|
Op 20 augustus wordt Albert Guilluy 100 jaar. In het dorp is hij beter gekend als meester Guilluy, want hij was jaren onderwijzer in de gemeenteschool en ook schoolhoofd. Hij woont nog alleen aan de Nermstraat in Hoegaarden. "Ik mag niet klagen over mijn gezondheid. Twee jaar geleden brak ik mijn heup en mijn been, en daardoor ga ik moeilijk. Ik ben ook wat hardhorig. En verder heb ik alleen kwaaltjes die je van een honderdjarige kunt verwachten", lacht Guilluy, die niet meer uit zijn huis komt.
CHRISTIAN HENNUY
Meester Guilluy werd geboren op 20 augustus 1916. Hij trouwde met Juliette Baptist op 19 december 1942. Het echtpaar kreeg twee kinderen, Jean en Jos. De meester heeft ook drie kleindochters en een achterkleinzoon. "De wereld is in 100 jaar veel veranderd. Materieel is het beter geworden, maar of de mensen gelukkiger zijn weet ik niet. Vroeger was iedereen tevreden, misschien omdat ze niet beter wisten. Nu reclameert men op alles. Als kleine jongen moest ik mijn huiswerk maken met een petroleumlamp. Er was nog geen elektriciteit, maar dat ging ook", aldus Albert Guilluy.
De meester somt op wat hij in Hoegaarden heeft weten verdwijnen: twee suikerfabrieken, de spoorlijn, een leerlooierij, een zeepziederij, een schoenenfabriek, een klompenmakerij, veel cafés en wel vijf brouwerijen. "Het mooiste deel van mijn leven was toen ik nog onderwijzer was, gedurende 35 jaar. In 1975, na de dood van mijn echtgenote, ging het niet meer en ben ik met pensioen gegaan. Ik was toen schoolhoofd", vervolgt Albert Guilluy, die nu al meer dan 40 jaar van zijn pensioen profiteert en zeker niet stilgezeten heeft.

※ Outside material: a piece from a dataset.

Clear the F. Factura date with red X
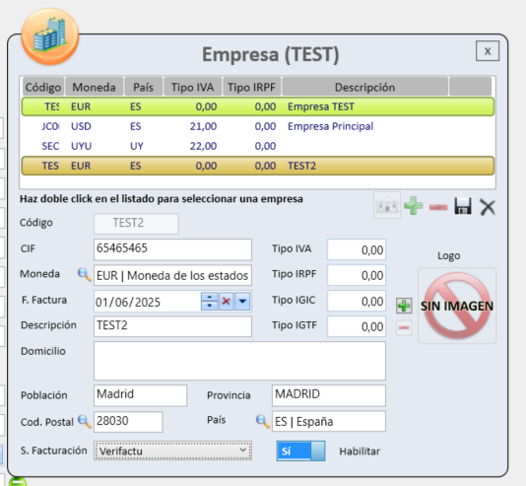Screen dimensions: 526x486 coord(226,301)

"Pierre Celis kwam mij in 1965 vragen om een waterput voor hem te boren aan de Vroentestraat, voor de start van zijn eerste brouwerij. Hij wist dat ik daarvoor het nodige materiaal had. Ik heb 16 meter diep moeten boren en met dat water is Pierre beginnen bier te maken. Zo kon het Hoegaards bier een nieuw leven beginnen. Ik boorde trouwens niet alleen naar water. In Gobertange, net over de taalgrens, heb ik geboord omdat Marcel Deward indertijd een steengroeve met witte steen wilde beginnen. Met vier boringen tot 11 meter diep heb ik de juiste plaats voor een groeve ontdekt. Sindsdien herleeft de ontginning van die witte steen hier op de taalgrens. Ik ben daarna witte steen beginnen te bewerken, heb veel stenen opgekocht en werd een goede steenkapper. Dat was mijn grote hobby", aldus Albert.
Muntkaramellen
De man was actief op vele fronten. Zo bewaarde hij ook het oude recept van de muntkaramellen Cesar, die in 1853 voor het eerst in Hoegaarden werden gemaakt.

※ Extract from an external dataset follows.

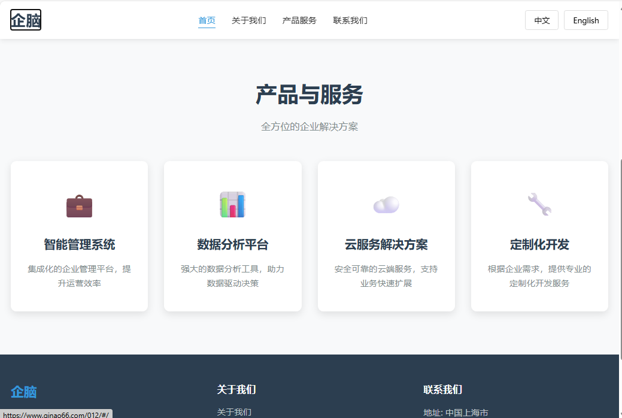This screenshot has width=622, height=418.
Task: Go to 关于我们 in top navigation
Action: click(248, 20)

"Ik heb het recept gekregen van de zoon van Cesar Putzeys. De munten die ik maakte werden verkocht in museum 't Nieuwhuys, waar ik conservator was. Toen heeft iemand een patent op de naam aangevraagd, waardoor wij geen Munten Cesar meer mochten maken. Vandaar dat bakker Benny Swinnen het later alleen kon verkopen onder de naam Mumbollen. Dat is nu een echt Hagelands streekproduct. Maar ik ben altijd muntkaramellen blijven maken. Voor veertien dagen heb ik er nog gemaakt".
Albert Guilluy heeft ook drie boeken geschreven over zijn unieke verzameling van bier- en brouwersattributen, over de periode voor Pierre Celis. Zijn huis had hij ingericht als een museum.
"Toen ik twee jaar geleden van het ziekenhuis terugkwam, heb ik de collectie in bruikleen gegeven aan een vriend. Hier is nu ongeveer alles weg. Een vijftal jaren geleden heb ik een stuk van mijn collectie tentoon gesteld in het gemeentehuis. Maar verder heeft de gemeente nooit interesse gehad om een museumruimte in te richten met mijn collectie. Daarover was ik wel ontgoocheld", aldus Albert Guilluy, die ons als afsluiter ook nog een citaat uit de middeleeuwen meegeeft om 100 jaar te worden: "Hoofd koud, voeten warm, vul matig uwen darm, hou de achterpoort wel open, en voor de rest laten we het beste hopen".